March 7, 2019 Megan Law

The children of parents with mental illness notice everything and need loving support to deal with their parent's mental illness. Learn more at HealthyPlace.

Mental illness can impact a family in many ways, and the children of parents with mental illness need loving support. Children are very sensitive and sometimes clue into differences in behavior that adults miss. As adults, we are often caught up with other concerns: our careers, finances or the latest Netflix series, to name a few. We sometimes forget to pay attention to those around us and may overlook subtle changes. Children, on the other hand, notice everything. I say this from experience: children of parents with mental illness see and feel all of it.

Mental Illness Is Confusing to the Children of Parents with Mental Illness

In between my husband’s psychiatric hospitalizations, we witnessed a particularly abnormal episode. The kids and I returned home from dance practice to find my husband pacing the room while muttering to himself. My son clung to me, refusing to be put down. My daughter immediately knew something was wrong. She hid in the kitchen with a terrified look on her face and asked, "What is wrong with daddy? Is he okay? Is he broken?"
  
This wasn't his first episode so I wasn’t shocked by what we saw. As a result, I was able to fully absorb my children’s reactions. I was horrified and heartbroken. How were such young, naïve children able to so easily observe that something was wrong and that Daddy wasn’t just playing a game? And what a sad question of is Daddy broken, I wanted to burst into tears. I bent down and gave her a hug. I asked, “Do you know how people get sick sometimes, like when you or your brother catch a cold? Well, right now Daddy is a little bit sick.”

A strange look appeared on her face as she said, “But he isn’t sneezing! I think maybe daddy has a little sick in his head!”

As strange as the moment was, with my husband muttering and pacing in the background, I laughed at her simple explanation. Then she said, “It’s okay Mommy. Daddy will get better. We just have to take care of him and get him some medicine.”

Again, such a simple answer. But it was the right answer. We just needed to take care of Daddy and help him with psychiatric medicine.

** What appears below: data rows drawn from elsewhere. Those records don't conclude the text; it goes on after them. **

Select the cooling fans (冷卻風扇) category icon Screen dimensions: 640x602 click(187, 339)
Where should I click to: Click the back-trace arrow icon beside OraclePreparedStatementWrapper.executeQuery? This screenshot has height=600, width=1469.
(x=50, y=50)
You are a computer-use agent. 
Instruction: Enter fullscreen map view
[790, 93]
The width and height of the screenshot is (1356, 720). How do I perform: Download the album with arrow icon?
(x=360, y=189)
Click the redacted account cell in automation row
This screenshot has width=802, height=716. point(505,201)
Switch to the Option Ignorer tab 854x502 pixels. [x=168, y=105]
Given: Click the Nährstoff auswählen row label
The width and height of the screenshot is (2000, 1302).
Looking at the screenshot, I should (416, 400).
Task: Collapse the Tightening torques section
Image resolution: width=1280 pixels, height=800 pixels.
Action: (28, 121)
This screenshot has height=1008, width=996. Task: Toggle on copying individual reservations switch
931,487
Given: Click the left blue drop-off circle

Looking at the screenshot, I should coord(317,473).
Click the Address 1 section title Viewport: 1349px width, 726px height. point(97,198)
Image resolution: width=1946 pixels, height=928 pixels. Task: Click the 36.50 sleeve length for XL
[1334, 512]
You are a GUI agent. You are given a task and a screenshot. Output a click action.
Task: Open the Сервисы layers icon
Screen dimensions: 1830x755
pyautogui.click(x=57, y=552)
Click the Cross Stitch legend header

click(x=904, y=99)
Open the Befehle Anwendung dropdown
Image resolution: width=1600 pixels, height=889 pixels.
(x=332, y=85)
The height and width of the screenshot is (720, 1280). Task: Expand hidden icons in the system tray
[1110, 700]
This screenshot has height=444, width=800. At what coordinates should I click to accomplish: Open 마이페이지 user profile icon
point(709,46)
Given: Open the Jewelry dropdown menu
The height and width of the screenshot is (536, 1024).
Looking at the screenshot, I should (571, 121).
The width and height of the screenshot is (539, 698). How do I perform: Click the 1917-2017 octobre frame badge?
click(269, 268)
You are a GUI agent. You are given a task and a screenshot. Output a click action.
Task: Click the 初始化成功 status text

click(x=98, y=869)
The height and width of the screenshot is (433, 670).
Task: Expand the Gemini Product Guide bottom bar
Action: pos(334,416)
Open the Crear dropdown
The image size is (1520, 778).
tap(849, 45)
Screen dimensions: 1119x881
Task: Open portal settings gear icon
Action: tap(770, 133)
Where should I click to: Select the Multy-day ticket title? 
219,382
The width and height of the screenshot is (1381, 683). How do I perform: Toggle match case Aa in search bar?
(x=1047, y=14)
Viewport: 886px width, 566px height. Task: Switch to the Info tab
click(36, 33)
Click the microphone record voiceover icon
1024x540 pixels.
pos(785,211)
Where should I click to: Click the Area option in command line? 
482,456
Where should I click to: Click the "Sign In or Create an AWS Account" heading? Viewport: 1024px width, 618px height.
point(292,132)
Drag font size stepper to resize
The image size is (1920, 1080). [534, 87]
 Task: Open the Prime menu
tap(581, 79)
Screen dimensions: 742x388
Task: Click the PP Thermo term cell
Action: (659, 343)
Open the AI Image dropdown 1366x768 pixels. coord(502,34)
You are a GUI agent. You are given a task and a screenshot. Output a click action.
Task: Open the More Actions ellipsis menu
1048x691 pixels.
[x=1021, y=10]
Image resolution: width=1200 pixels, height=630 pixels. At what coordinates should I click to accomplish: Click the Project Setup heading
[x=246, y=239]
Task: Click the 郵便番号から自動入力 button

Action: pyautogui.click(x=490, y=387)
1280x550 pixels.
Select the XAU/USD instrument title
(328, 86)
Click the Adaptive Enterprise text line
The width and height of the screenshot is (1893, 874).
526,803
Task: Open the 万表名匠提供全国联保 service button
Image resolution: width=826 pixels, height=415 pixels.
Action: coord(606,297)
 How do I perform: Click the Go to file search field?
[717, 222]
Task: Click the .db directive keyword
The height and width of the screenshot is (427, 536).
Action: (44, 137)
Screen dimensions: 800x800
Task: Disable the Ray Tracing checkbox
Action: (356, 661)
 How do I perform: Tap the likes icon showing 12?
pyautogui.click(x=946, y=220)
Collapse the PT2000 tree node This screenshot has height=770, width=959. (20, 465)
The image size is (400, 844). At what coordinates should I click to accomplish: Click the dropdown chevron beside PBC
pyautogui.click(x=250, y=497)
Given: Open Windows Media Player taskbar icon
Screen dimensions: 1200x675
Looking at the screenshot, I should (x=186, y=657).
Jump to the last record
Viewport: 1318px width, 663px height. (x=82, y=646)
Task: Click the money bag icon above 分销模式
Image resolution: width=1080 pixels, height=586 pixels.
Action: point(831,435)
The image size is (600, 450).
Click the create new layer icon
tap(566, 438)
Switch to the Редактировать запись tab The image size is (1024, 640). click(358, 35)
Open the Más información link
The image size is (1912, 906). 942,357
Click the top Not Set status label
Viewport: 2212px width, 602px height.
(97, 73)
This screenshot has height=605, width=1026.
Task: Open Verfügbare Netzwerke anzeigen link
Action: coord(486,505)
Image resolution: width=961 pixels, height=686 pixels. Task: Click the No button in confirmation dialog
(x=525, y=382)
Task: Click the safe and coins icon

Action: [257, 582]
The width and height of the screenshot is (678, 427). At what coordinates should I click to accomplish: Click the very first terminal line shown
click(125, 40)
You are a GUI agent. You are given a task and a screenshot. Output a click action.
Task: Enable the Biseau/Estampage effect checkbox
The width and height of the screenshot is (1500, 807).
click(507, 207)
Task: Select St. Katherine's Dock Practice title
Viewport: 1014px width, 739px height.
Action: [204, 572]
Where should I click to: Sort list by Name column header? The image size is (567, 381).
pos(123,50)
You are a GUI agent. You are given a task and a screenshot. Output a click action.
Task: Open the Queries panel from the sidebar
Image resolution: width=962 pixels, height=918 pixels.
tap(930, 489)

Teaching Children About Mental Illness

When my husband has a hard day, we play quietly and give him time and space. On such days, I remind my children that their father loves them deeply and would do anything for them even if he cannot show them at that moment. As caregivers of children of parents with mental illness, we must be aware of their needs. We must listen to them and try to explain what is happening as best we can. Guiding children through these trials will help them understand at that moment, and when they are grown, how to better support those who suffer from mental illness.

See also:

APA Reference
Law, M. (2019, March 7). Supporting the Children of Parents with Mental Illness, HealthyPlace. Retrieved on 2019, August 22 from https://www.healthyplace.com/blogs/mentalillnessinthefamily/2019/3/supporting-the-children-of-parents-with-mental-illness



Author: Megan Law

Megan Law is a graduate of Boise State University with a degree in psychology. Her education is critical to her role in supporting her husband as he learns to live with schizophrenia. Megan is the wife of Randall Law, the author of Creative Schizophrenia here at HealthyPlace. Her hobbies range from running her own wedding cake business to sketching, painting and designing landscapes with stained glass. She and her husband are currently renovating an old stone farmhouse built in 1910. You can follow Megan's projects and her 3 mischievous kids on Instagram and Facebook

Rachel
says:
March, 7 2019 at 10:51 am
Thank you Megan. I love how your children have the chance to voice their feelings, opinions, and ideas. I think it makes them feel more a part of the situation in a positive way. They can become more compassionate towards others through this experience, and although it can be hard to watch them go through this I think it can be a good thing. I love your insight.
March, 8 2019 at 4:04 pm
Rachel, thank you so much for your kind comment. It can definitely be hard to watch, but I completely agree that good things can come from it. It is very important to have everyone in the family be a part of the recovery process, especially since everyone is directly affected.